Preemptively Identifying Dead Seas
Today, I’m going to try to tie various strands of my life together into one lanyard of efficiency. I haven’t done a reader question for a while, so I’ll change that today. In this post, I’ll offer a terminology nod to dead seas, a now-defunct term that became one of my favorites. The best context I can now offer lies here, in a post of mine, summarizing it.
A few months back, I made a post on NDepend called, “What to do When Your Colleague Creates Spaghetti Code.” In this post, I described a caricature that I randomly named Bill, who you might recognize as sort of a quintessential expert beginner. I subsequently received a reader question about this subject.
How can I tell if the company interviewing me has a “Bill?” (i.e. “How can I preemptively identify expert beginners?”)
Well, I’ll take a crack at that.
Expert Beginner Primordial Soup
I think that a meaningful examination of this question requires us to look at the conditions that give rise to such archetypes. In the original series/book, I cover part of it. The organization must draw sort of a neat little box around the techie group and then put an advanced beginner in charge. From there, the concoction needs to simmer in a nicely insular environment, in which the budding expert beginner receives no real negative feedback, second guessing, or industry exposure.

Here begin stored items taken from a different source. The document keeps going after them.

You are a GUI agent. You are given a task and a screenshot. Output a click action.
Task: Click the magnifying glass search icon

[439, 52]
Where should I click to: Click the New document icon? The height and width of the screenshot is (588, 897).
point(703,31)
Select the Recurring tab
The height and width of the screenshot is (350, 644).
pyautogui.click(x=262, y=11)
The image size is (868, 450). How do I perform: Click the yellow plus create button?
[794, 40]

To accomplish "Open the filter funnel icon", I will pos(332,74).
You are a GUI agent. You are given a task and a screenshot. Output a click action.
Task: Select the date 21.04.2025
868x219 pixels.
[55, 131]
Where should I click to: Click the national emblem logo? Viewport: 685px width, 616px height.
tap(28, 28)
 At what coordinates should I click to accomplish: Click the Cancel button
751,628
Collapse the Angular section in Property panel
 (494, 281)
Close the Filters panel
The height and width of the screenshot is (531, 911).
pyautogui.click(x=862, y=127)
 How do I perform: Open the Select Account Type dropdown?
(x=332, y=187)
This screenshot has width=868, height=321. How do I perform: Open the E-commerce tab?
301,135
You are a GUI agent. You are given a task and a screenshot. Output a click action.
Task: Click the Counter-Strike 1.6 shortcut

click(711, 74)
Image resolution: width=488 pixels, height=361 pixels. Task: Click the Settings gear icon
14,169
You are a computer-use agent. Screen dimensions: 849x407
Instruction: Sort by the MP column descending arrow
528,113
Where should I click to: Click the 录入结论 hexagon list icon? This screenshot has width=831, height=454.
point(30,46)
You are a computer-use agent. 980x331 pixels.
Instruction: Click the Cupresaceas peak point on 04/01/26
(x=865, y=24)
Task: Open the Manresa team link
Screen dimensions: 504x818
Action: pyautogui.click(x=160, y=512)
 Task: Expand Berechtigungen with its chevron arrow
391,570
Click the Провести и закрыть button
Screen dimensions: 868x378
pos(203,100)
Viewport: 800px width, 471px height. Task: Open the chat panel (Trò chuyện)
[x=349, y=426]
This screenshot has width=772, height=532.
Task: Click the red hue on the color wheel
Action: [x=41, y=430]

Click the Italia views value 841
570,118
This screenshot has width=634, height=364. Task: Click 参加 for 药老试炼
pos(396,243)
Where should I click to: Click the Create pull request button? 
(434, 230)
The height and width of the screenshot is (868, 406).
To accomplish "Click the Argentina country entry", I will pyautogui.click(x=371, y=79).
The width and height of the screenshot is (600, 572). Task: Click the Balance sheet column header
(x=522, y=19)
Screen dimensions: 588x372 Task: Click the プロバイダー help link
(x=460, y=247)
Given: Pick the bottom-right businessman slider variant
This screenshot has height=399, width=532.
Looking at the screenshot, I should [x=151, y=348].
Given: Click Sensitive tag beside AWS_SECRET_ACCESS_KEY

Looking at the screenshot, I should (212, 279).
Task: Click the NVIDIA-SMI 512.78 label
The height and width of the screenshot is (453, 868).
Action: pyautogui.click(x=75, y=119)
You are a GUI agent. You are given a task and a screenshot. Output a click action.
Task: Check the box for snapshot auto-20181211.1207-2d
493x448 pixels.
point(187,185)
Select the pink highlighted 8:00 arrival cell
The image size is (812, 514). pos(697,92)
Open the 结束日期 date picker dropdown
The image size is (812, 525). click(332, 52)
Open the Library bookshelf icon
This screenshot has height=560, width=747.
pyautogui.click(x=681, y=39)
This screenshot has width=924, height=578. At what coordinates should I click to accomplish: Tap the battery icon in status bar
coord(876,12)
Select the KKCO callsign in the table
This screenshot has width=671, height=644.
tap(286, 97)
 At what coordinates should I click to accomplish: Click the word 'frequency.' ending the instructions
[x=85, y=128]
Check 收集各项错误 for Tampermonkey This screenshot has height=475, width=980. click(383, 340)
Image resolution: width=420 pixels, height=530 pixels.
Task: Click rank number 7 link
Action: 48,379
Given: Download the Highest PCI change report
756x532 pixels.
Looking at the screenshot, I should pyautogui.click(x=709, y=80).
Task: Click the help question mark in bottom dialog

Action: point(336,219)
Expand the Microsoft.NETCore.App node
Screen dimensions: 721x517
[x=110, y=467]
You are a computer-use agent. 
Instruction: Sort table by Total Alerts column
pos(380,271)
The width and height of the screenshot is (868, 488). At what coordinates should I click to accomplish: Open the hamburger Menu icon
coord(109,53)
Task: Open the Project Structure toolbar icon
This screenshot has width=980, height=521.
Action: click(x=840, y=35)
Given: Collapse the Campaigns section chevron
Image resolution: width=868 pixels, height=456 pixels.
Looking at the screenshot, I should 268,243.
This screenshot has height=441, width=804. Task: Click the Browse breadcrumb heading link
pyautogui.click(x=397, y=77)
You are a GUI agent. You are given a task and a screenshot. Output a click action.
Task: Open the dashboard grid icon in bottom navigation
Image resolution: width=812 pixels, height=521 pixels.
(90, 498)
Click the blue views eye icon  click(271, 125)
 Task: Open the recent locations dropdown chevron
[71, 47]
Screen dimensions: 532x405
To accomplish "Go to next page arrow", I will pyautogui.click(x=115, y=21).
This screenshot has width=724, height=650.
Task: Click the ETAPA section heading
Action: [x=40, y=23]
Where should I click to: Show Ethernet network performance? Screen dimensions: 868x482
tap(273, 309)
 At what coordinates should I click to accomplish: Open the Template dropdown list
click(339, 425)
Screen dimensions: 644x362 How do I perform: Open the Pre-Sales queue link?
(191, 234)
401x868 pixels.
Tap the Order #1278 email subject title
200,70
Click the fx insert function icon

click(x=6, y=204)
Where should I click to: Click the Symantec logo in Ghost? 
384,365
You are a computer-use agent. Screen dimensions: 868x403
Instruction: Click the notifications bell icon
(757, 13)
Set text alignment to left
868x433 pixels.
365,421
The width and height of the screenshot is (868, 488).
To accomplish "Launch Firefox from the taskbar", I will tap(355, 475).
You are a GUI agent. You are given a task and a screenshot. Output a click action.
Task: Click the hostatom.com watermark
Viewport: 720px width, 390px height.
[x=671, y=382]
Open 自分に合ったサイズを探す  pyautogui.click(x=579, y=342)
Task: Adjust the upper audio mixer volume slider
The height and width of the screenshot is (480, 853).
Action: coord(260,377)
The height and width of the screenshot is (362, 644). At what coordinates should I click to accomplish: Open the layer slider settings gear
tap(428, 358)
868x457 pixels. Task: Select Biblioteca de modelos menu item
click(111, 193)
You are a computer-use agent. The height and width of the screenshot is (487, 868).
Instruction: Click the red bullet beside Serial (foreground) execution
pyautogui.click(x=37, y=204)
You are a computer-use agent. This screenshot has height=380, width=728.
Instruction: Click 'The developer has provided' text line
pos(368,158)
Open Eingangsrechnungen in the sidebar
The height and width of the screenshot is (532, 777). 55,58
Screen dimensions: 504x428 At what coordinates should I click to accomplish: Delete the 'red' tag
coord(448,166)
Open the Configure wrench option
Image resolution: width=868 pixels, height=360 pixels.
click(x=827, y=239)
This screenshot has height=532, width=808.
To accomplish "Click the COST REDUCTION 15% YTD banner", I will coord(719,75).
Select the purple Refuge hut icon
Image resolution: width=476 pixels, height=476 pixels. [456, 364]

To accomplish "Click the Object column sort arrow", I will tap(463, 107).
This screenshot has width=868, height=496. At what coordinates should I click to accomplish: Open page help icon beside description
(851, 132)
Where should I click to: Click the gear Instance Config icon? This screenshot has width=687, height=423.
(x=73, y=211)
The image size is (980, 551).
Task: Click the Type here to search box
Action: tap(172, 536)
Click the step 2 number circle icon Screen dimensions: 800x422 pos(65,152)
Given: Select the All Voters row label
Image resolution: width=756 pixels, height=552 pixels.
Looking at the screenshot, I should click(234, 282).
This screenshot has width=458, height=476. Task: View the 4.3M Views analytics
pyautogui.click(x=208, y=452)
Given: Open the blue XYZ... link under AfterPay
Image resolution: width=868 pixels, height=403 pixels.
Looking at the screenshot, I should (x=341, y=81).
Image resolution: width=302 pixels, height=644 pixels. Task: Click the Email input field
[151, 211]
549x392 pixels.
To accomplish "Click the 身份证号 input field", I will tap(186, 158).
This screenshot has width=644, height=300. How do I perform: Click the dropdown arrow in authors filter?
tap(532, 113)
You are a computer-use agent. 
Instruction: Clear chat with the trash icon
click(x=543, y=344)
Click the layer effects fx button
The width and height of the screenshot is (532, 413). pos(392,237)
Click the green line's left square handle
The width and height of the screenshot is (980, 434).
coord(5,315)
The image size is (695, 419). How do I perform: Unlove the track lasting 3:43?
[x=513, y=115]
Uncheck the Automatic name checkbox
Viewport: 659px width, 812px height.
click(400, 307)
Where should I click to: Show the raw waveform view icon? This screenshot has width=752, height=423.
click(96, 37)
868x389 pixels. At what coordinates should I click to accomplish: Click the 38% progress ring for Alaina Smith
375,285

But this assessment focuses entirely on the software development organization. An ensconced expert beginner reigning over some miserable, backward fiefdom requires “the business” as an accomplice. Simply put, it requires the operational laziness to allow your business to be ruled by an unaccountable “expert” operating with utter opacity.
Expert Beginner Hut
Imagine you started a pizza shop and hired a pizza chef to run the kitchen. Then imagine that you completely delegated the cooking to the chef, as you should. Life treats all of you well for a while and you develop some business.
But now complaints from customers start to come in about the taste and presentation of the pizza. “My pizza was incredibly salty and all of the pepperoni was isolated to three slices!” When you bring this problem to the chef, he tells you that such is life when it comes to making pizza—and, also, get out of the kitchen. You don’t taste the pizzas coming out or look at them or launch any sort of investigation when his pizza chef assistants serially quit, muttering about his incompetence. You just count the inbound trickles of revenue and assume that’s as good as it gets.